Please copy out the entries exactly, skipping any pictures.

• • • • •

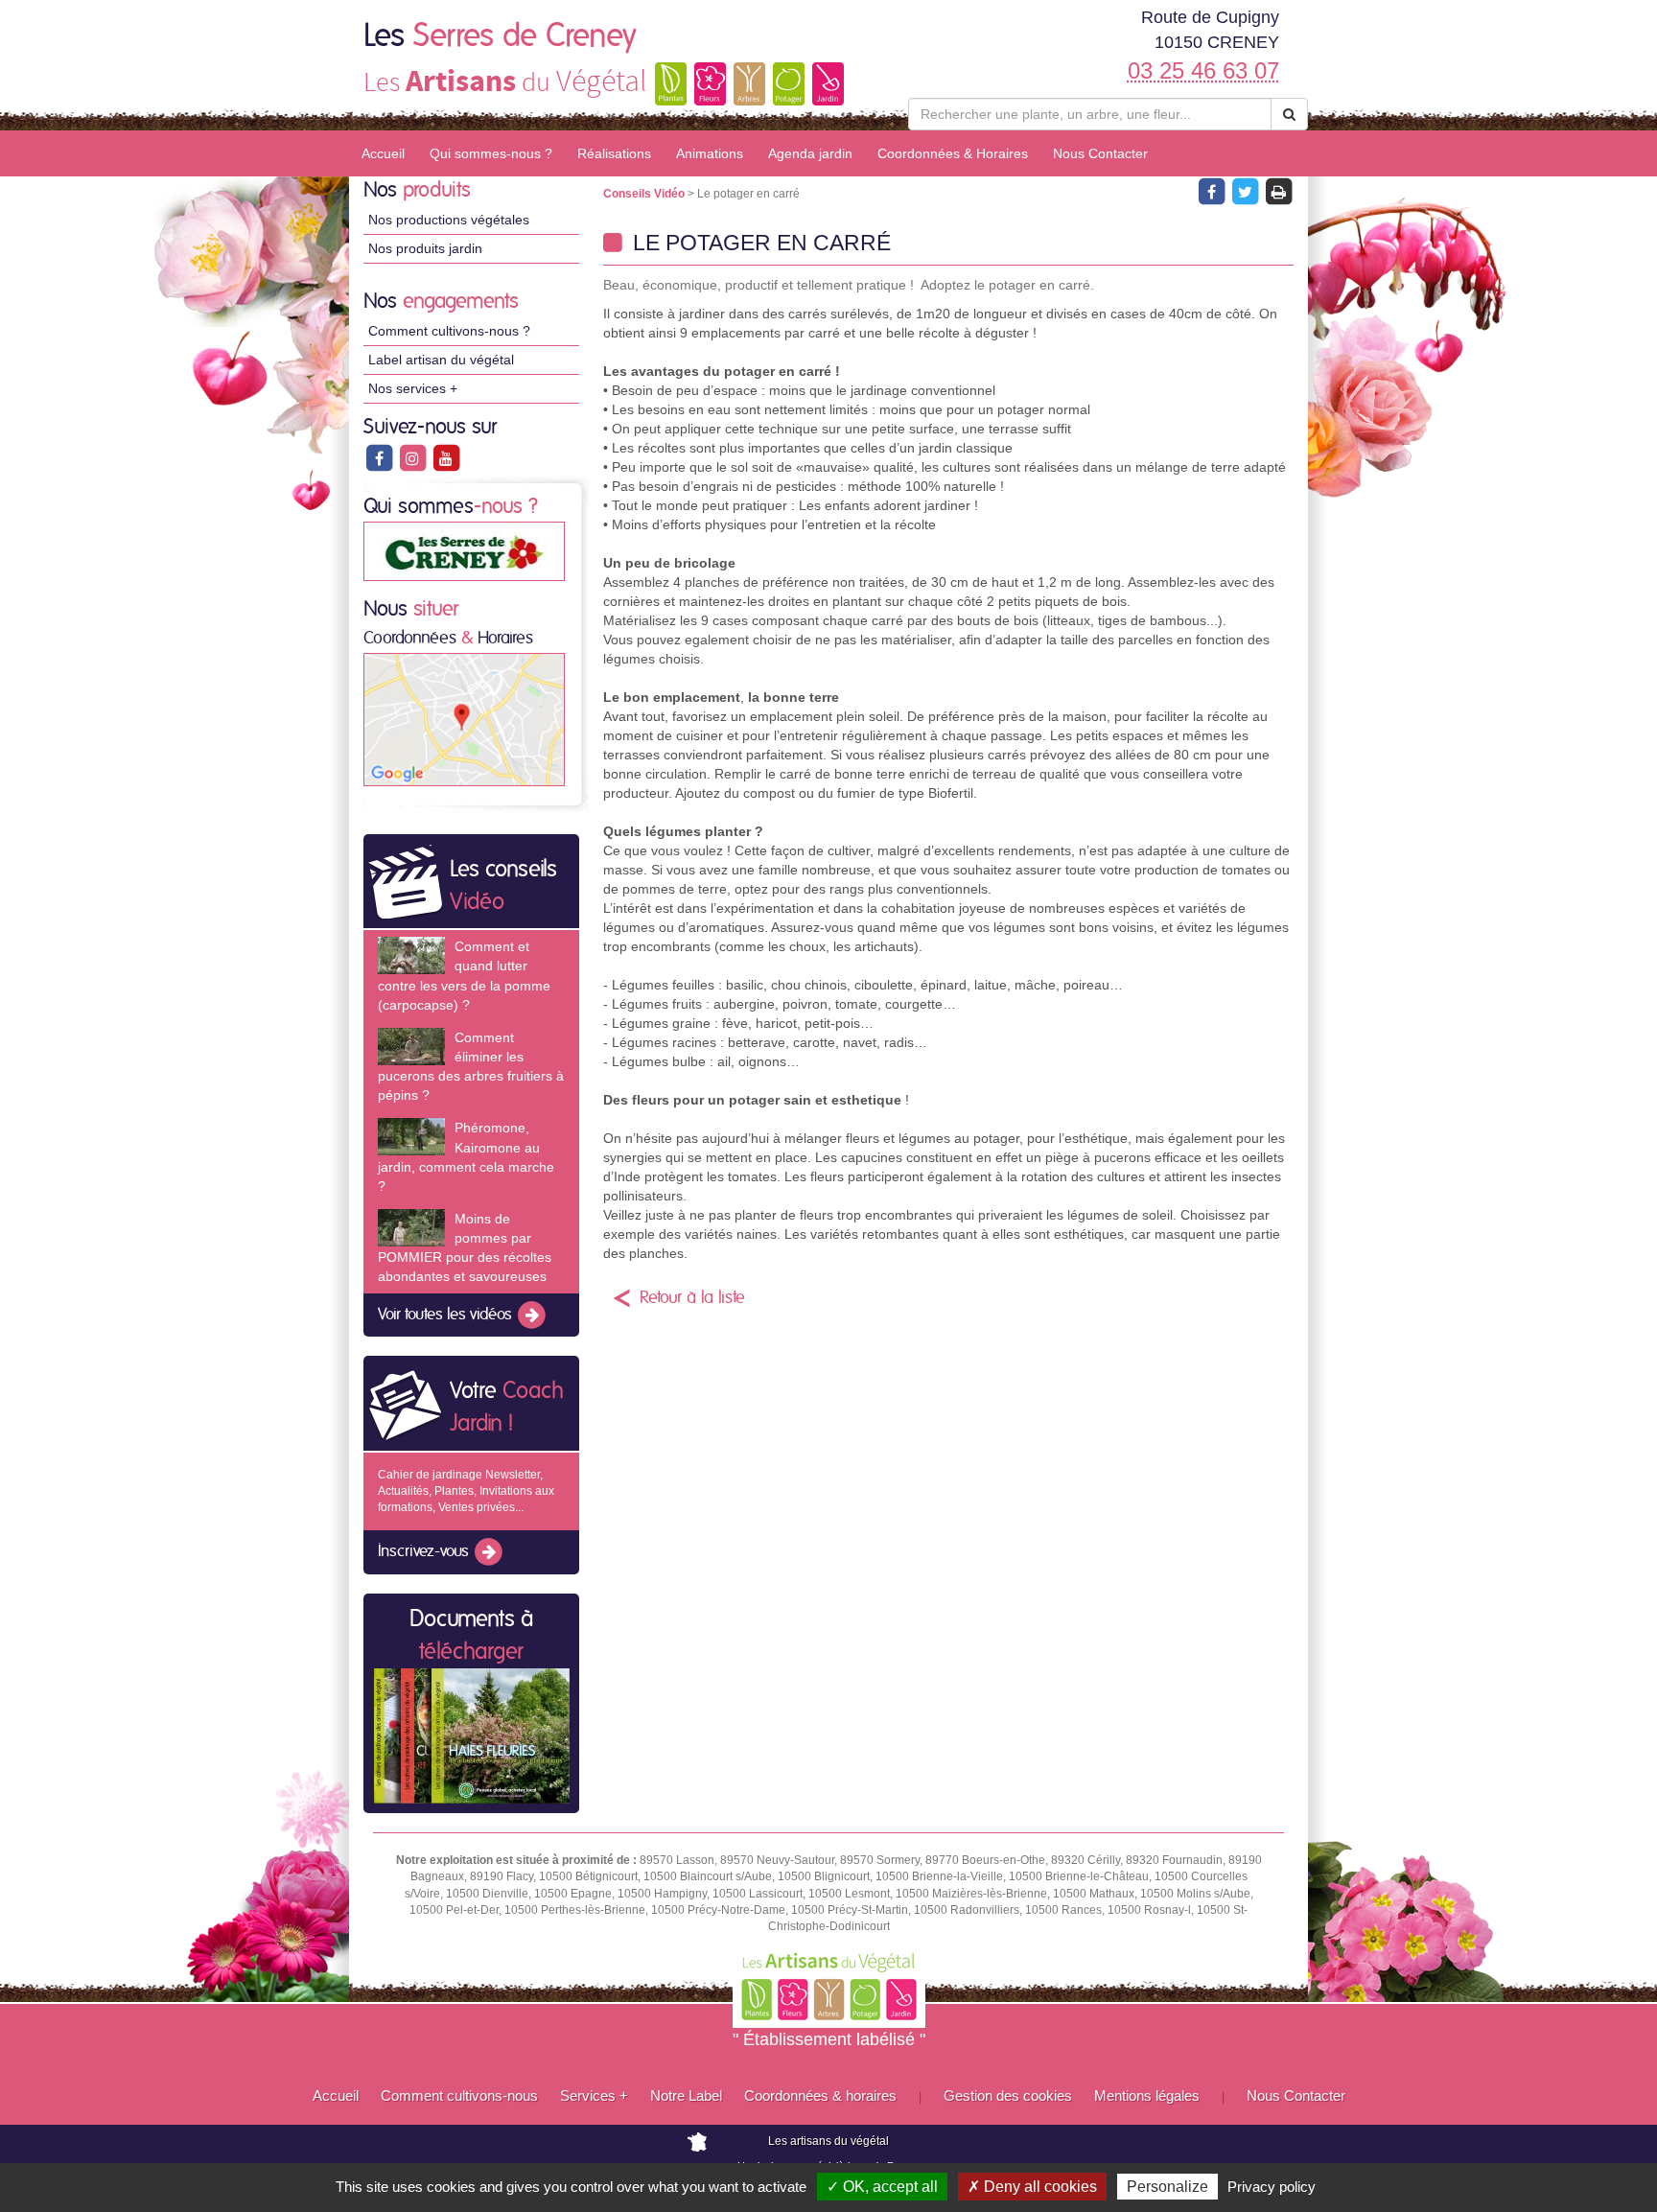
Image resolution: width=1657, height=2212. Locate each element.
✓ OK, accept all (882, 2186)
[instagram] (414, 457)
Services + (594, 2095)
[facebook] (380, 457)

• • • • •

• [OUTPUT OF THE TASK]:
Image resolution: width=1657, height=2212. Locate each element.
✓ OK, accept all (882, 2186)
[instagram] (414, 457)
Services + (594, 2095)
[facebook] (380, 457)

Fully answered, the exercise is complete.